CAO Singapore, which has a near monopoly on importing jet fuel into the
mainland, has suffered from an estimated trading loss of US$550 million in the
oil derivatives market partly due to soaring international oil prices this year.
Li revealed that China Aviation Oil Holdings, which owns 60 per cent of CAO
Singapore, reached supply agreements with PetroChina and Sinopec recently in a
bid to make the jet fuel supply more flexible.
Air China, the last of the big three China airline groups to be listed, has
historically procured approximately 70 per cent and 30 per cent, respectively,
of its jet fuel requirements from domestic and international suppliers.
Fan Cheng, the company's executive director and chief financial officer, said
Air China has hedged between 22 per cent and 50 per cent of the jet fuel it used
since 2001 in a bid to reduce the impact of oil-price shock.

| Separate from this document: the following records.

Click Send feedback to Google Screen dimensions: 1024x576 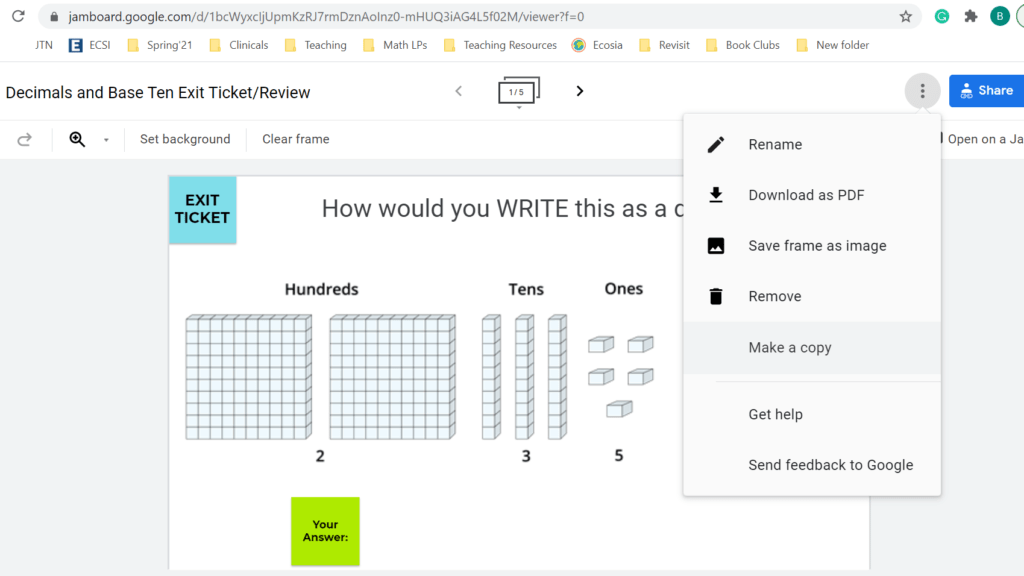pos(830,465)
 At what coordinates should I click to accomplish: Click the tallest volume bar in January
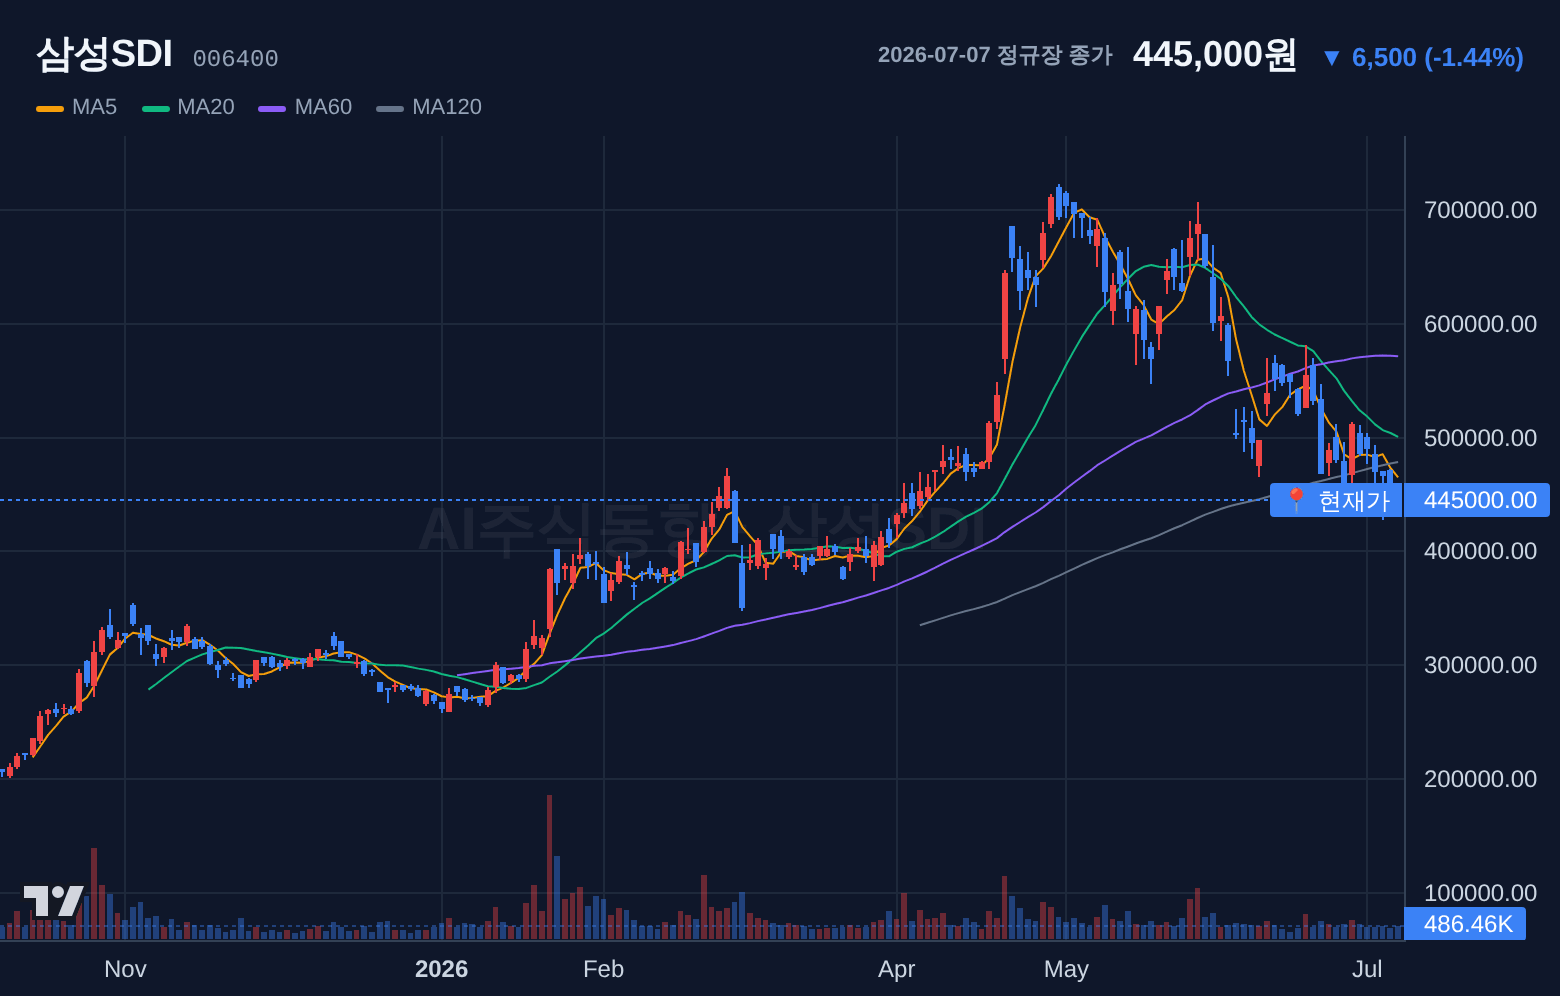click(x=549, y=867)
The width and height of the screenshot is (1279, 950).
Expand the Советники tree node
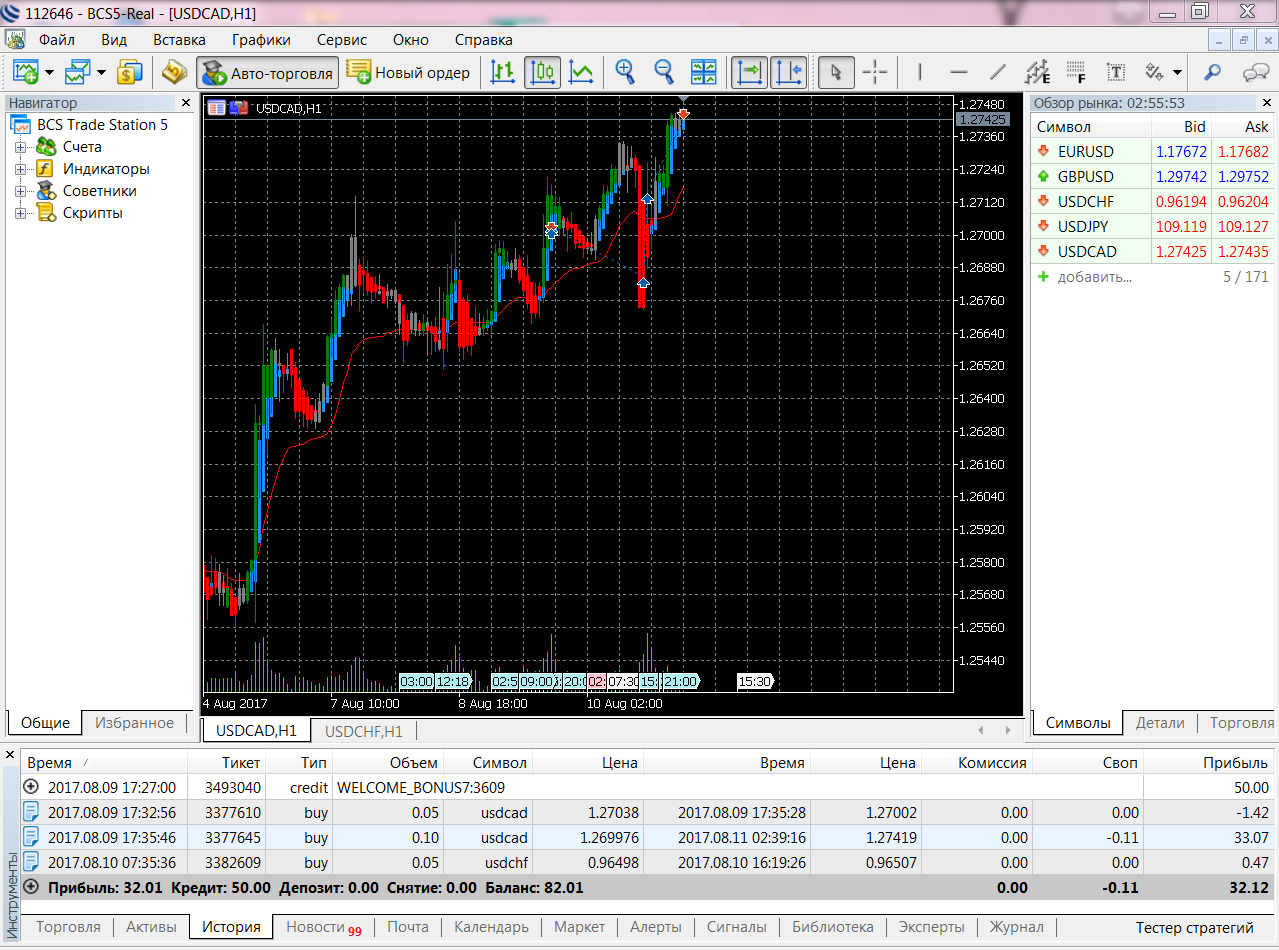[20, 191]
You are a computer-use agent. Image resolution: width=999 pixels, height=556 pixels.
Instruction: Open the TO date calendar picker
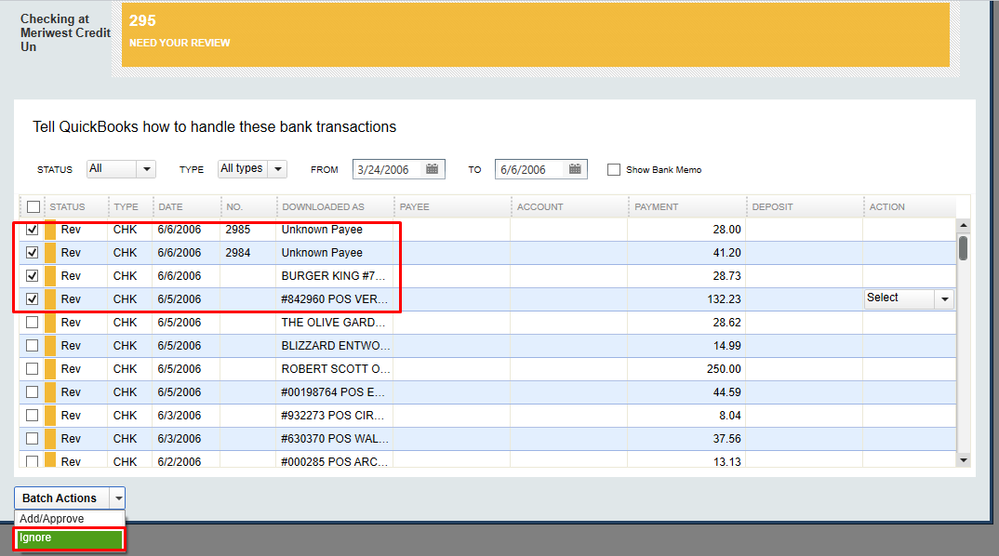574,170
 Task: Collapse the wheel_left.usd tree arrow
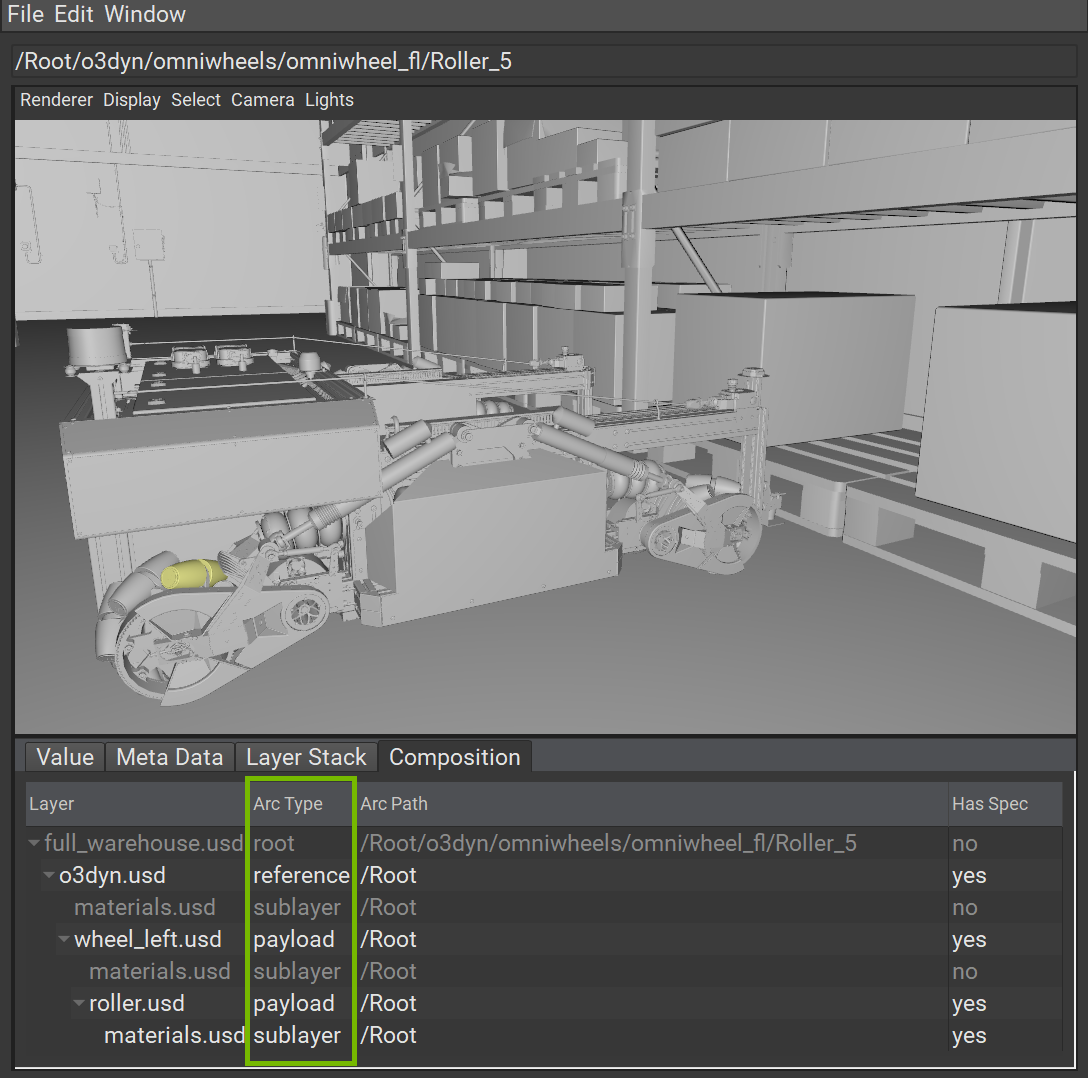(65, 940)
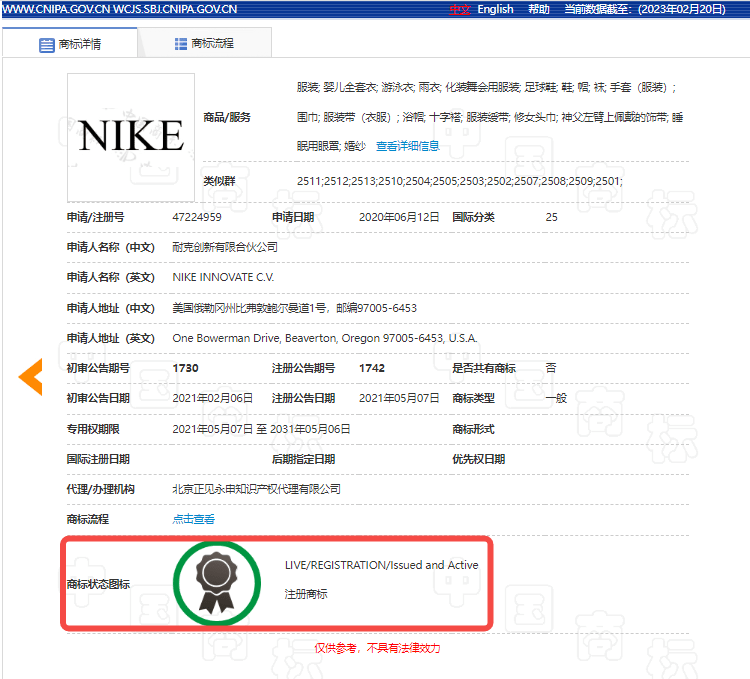Click the One Bowerman Drive address text
Screen dimensions: 750x679
324,338
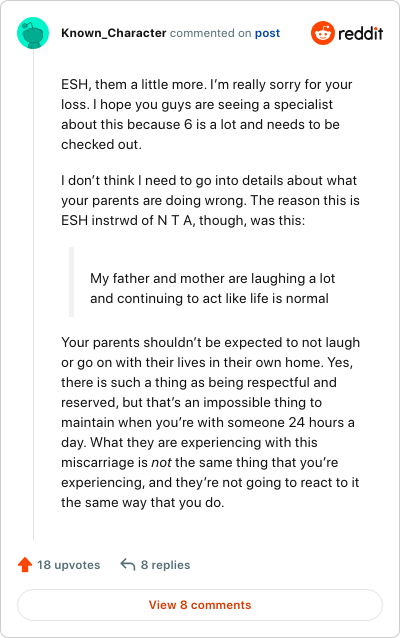Open the "8 replies" link
Image resolution: width=400 pixels, height=638 pixels.
[165, 565]
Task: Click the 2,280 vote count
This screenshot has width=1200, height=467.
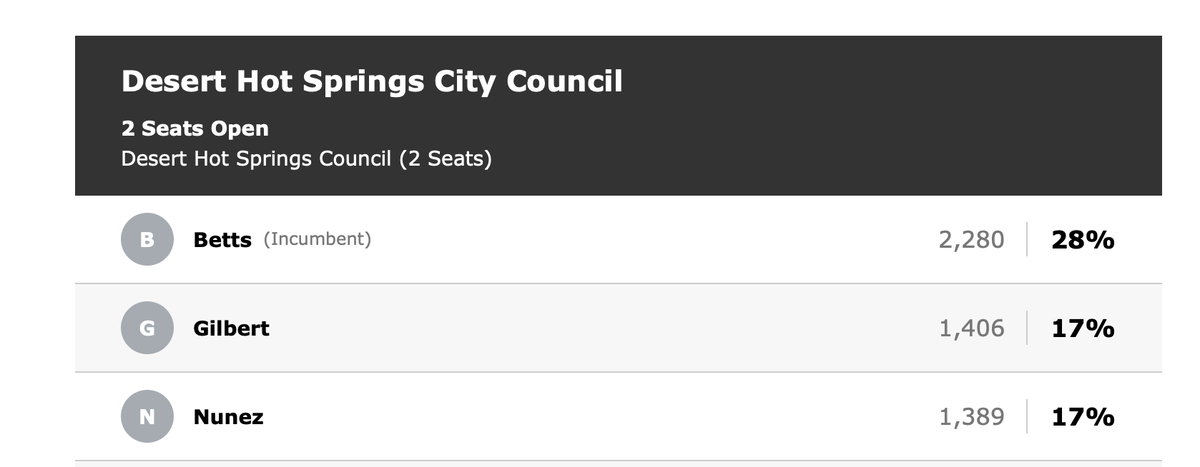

"We will continue to use various derivative transactions including swaps to
contain jet fuel costs in the future... We have noticed the international jet
fuel price has decreased recently, providing a favorable opportunity to
potential hedging activities," Fan said.
Fuel costs accounted for 24.3 per cent of Air China's operating costs last
year and rose to 28.1 per cent in the first half of the year. Its
fuel-derivatives gains stood at 76.6 million yuan (US$9.23 million) in the first
half of the year, compared with 788.4 million yuan (US$94.94 million) net profit
during the same period.
When asked the impact of potential revaluation of renminbi, Fan said that the
appreciation of yuan would help reduce the carrier's financial cost as the US
dollar-denominated debts accounted for a substantial high amount of its total
debt.
As of the end of September, Air China's US dollar-denominated debts accounted
for about 59 per cent of the company's total.
Air China is selling approximately 2,805 million shares at an indicated price
range of HK$2.35-HK$3.1 (30-39.7 US cents) in a Hong Kong and London listing.
The share offering opens for public subscription today, which accounts for 10
per cent of the US$1.1 billion. It is expected to set the share price on
December 9 and start trading on December 15.
Air China's London listing is the first by a Chinese company on the main
market in four years. It comes at a time when the United States has introduced
tough disclosure rules which are giving companies second thoughts about floating
in the States.
The company said it planned to use 4.8 billion yuan (US$578 million) from the
net proceeds of the global offering to acquire 10 Airbus 319 aircraft and four
Boeing 737-770 aircraft. The remaining proceeds will be used to repay debts that
will mature in one year and to supplement its cash flow.
Shares of Air China's rivals Southern Airlines rose 2.4 per cent to HK$3.20
(41 US cents) while those of Eastern Airlines rose 1.2 per cent to HK$1.75 (22.4
US cents) yesterday. Both shares soared more than 17 per cent in the past month.